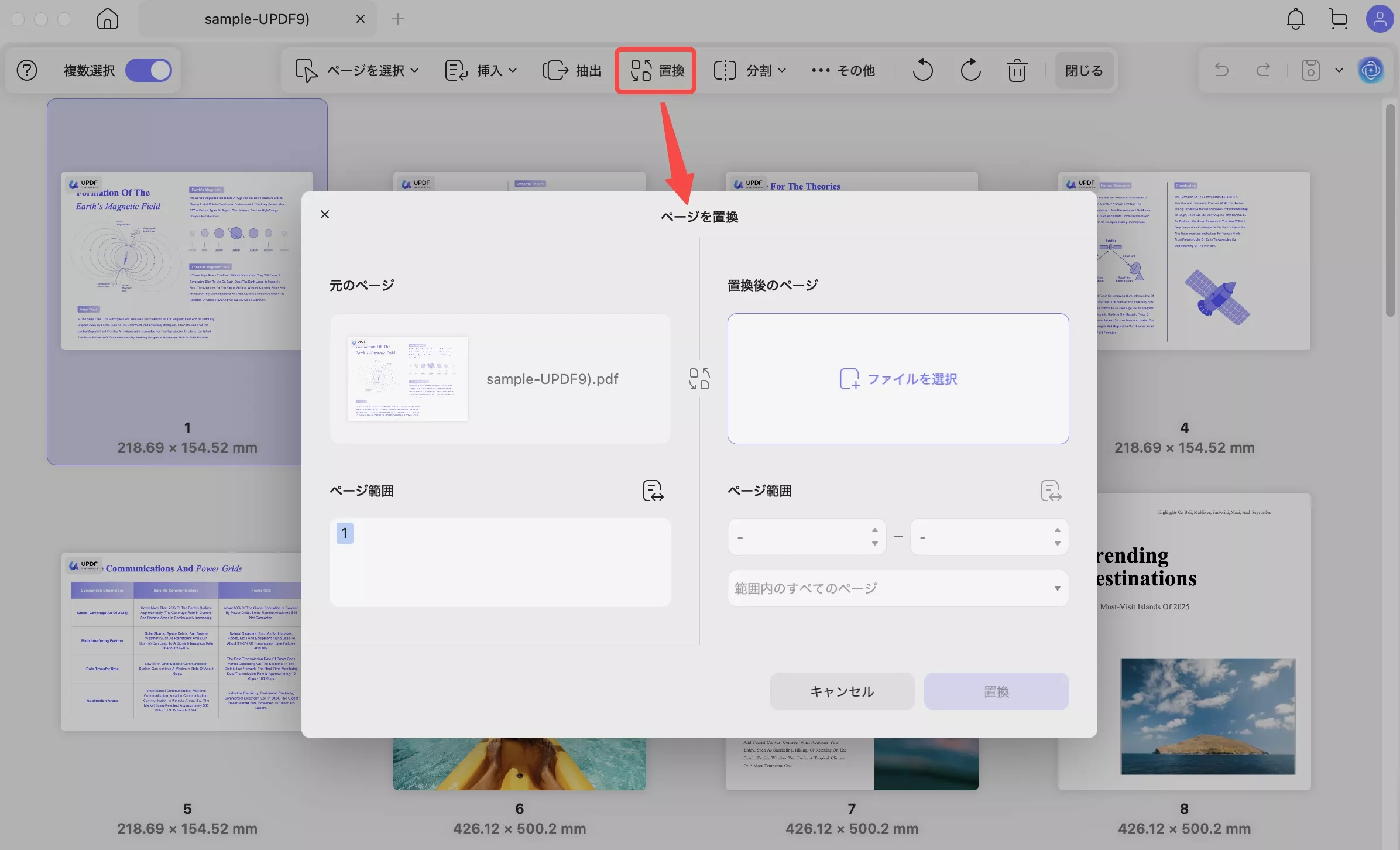Click the 挿入 (insert) tool icon
Screen dimensions: 1400x850
tap(455, 70)
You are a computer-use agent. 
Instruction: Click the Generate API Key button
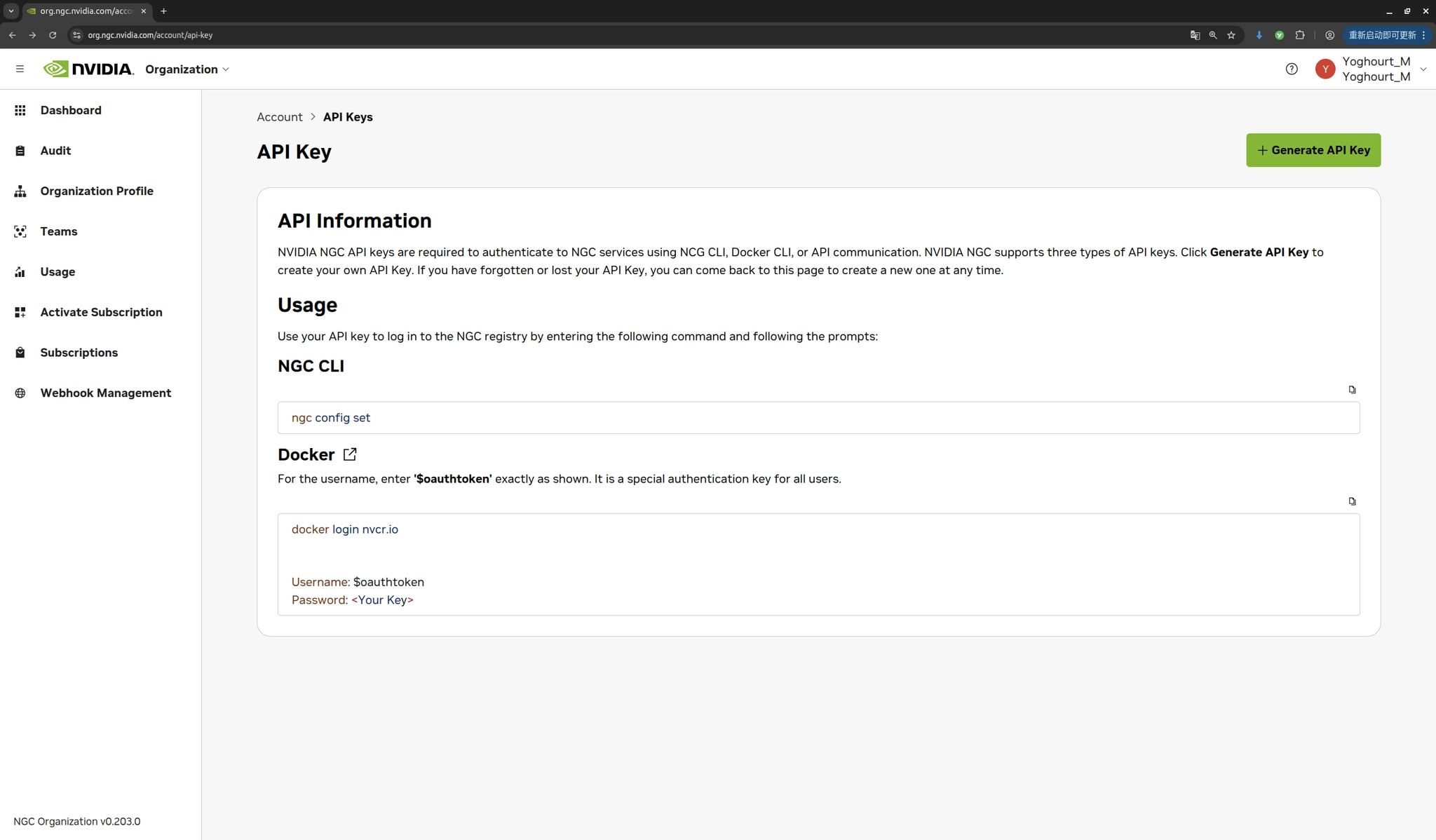(1313, 150)
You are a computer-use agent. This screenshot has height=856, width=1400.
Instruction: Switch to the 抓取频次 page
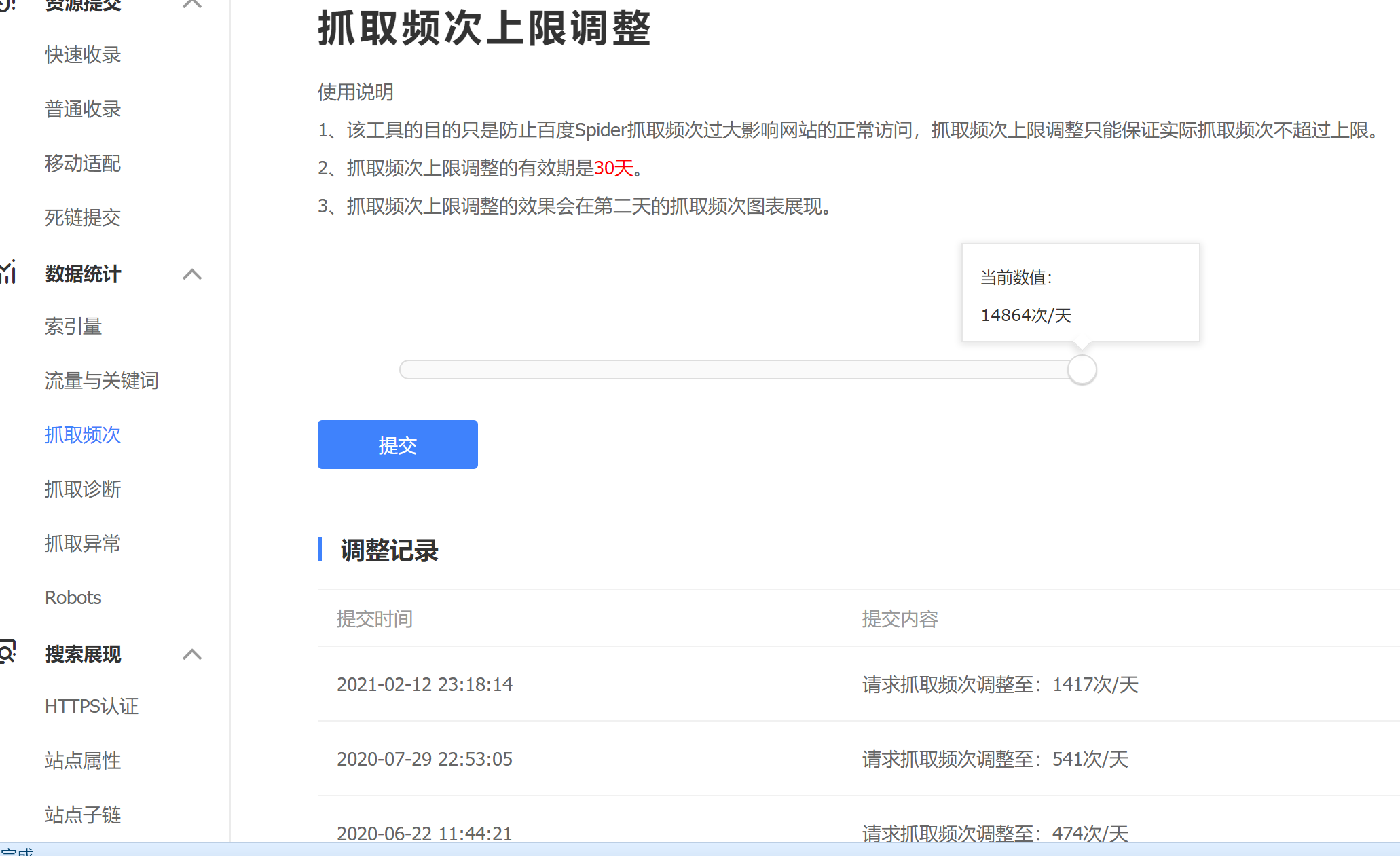pos(82,435)
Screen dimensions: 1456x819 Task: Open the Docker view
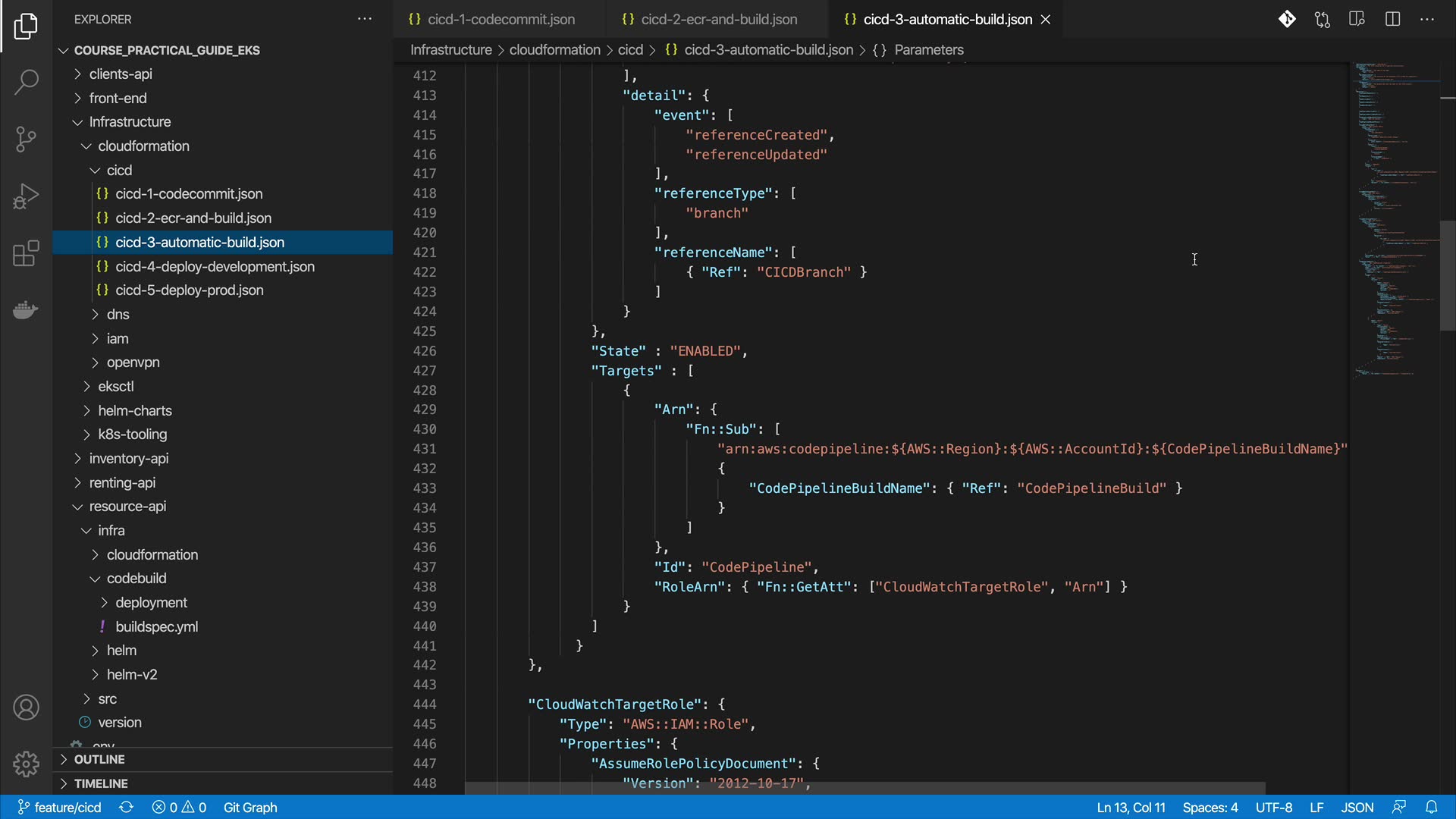(x=26, y=309)
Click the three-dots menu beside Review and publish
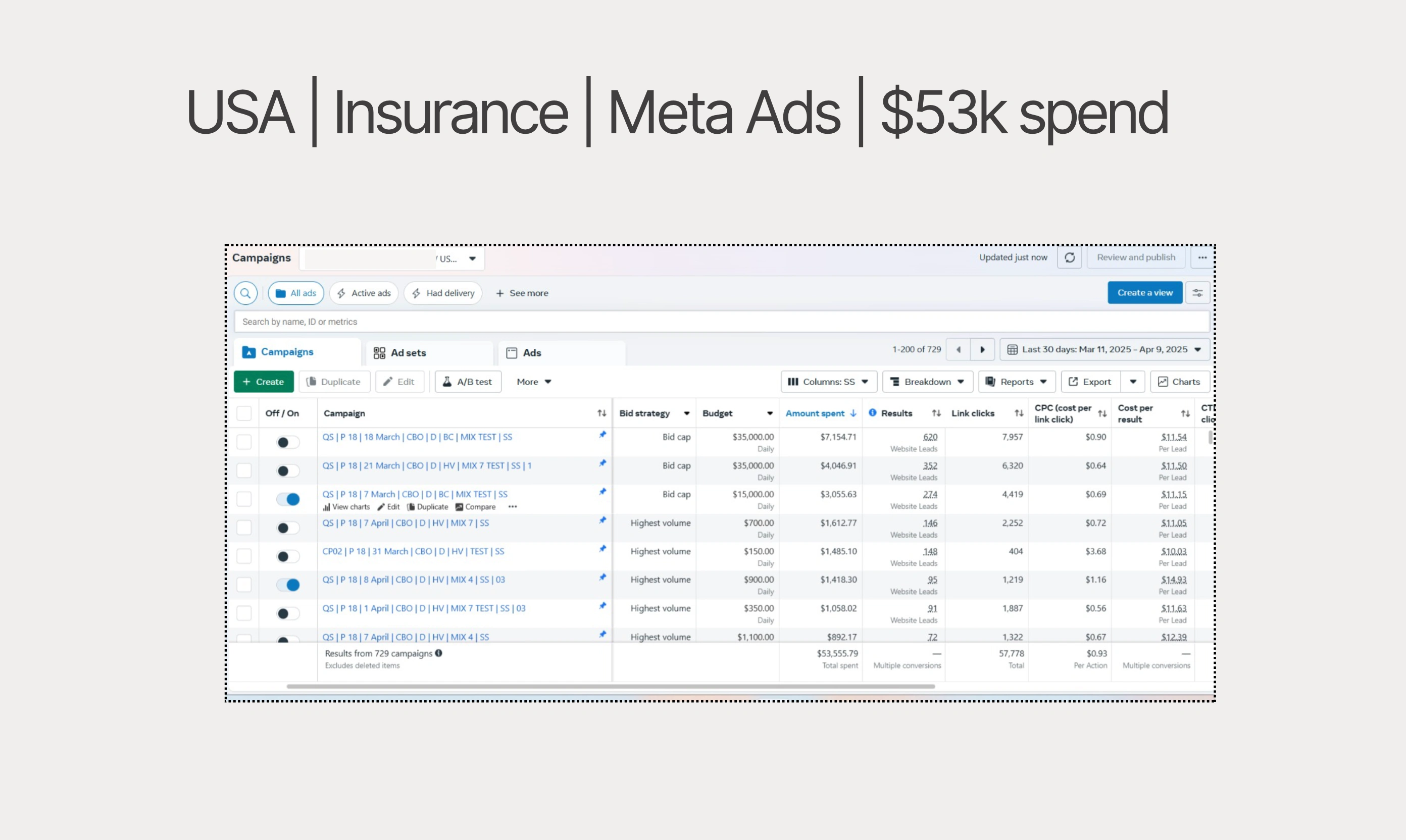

--- --- ---

▶ _Activity_: Count how many lines above include the word "computer" and answer with that figure only.

▶ _Result below_: 2